§ WHAT IS NEEDED:
Repeat the lines of the data exactly, from the first one through the one that contains "The height and".
BEGIN RECORD EXTRACTS
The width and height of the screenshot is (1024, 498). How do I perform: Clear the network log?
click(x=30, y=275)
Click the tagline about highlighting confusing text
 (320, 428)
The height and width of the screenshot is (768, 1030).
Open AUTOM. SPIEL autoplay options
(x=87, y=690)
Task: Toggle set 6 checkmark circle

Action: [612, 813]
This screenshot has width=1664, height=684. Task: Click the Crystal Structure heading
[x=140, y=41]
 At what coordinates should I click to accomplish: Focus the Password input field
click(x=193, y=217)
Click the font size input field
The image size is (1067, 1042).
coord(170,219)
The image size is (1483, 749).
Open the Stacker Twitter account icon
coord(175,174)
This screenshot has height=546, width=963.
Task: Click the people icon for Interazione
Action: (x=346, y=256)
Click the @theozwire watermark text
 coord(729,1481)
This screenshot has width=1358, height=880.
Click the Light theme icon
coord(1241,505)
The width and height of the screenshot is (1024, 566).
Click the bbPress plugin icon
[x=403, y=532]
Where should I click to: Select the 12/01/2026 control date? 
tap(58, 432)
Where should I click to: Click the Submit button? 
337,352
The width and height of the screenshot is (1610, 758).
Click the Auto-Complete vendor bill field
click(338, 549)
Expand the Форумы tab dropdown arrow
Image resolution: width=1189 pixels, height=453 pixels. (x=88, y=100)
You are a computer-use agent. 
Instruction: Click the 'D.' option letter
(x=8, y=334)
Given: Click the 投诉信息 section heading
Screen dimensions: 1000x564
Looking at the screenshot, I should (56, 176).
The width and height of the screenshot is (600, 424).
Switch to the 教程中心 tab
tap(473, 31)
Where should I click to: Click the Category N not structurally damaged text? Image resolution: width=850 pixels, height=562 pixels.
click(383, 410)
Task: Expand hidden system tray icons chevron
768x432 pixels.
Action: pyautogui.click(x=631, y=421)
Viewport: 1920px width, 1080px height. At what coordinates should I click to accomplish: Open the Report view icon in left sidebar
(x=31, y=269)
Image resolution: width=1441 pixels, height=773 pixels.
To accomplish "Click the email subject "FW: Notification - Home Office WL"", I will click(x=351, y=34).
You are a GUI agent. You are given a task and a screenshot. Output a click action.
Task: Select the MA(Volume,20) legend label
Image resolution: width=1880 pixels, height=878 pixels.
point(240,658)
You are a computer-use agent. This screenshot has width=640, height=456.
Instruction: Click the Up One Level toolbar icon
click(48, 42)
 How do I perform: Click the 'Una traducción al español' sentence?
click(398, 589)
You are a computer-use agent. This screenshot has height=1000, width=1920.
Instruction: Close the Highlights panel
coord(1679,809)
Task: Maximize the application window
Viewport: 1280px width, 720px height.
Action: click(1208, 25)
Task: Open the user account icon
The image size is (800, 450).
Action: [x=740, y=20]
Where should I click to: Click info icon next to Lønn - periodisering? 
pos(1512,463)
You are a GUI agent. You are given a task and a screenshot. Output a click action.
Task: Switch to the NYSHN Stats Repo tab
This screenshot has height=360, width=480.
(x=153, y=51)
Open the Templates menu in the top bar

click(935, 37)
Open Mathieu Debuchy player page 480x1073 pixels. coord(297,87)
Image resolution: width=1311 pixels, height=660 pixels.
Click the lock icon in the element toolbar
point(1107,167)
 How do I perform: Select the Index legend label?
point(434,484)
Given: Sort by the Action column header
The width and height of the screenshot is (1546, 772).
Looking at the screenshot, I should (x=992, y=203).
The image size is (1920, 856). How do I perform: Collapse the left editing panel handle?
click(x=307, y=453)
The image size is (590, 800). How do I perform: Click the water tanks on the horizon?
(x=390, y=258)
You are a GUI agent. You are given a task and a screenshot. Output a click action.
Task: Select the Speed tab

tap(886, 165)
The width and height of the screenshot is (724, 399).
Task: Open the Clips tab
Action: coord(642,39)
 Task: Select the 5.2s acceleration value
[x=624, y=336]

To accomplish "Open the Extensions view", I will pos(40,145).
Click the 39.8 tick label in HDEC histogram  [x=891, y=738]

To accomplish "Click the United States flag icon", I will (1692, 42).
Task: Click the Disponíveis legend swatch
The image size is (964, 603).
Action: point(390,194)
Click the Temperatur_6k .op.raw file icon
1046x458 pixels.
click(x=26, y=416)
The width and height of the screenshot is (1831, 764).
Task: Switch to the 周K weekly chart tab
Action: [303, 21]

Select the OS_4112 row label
END RECORD EXTRACTS
§ ANSWER BOX:
The width and height of the screenshot is (1024, 498). How do I perform: Clear the network log?
click(x=30, y=275)
Click the tagline about highlighting confusing text
 (320, 428)
The height and width of the screenshot is (768, 1030).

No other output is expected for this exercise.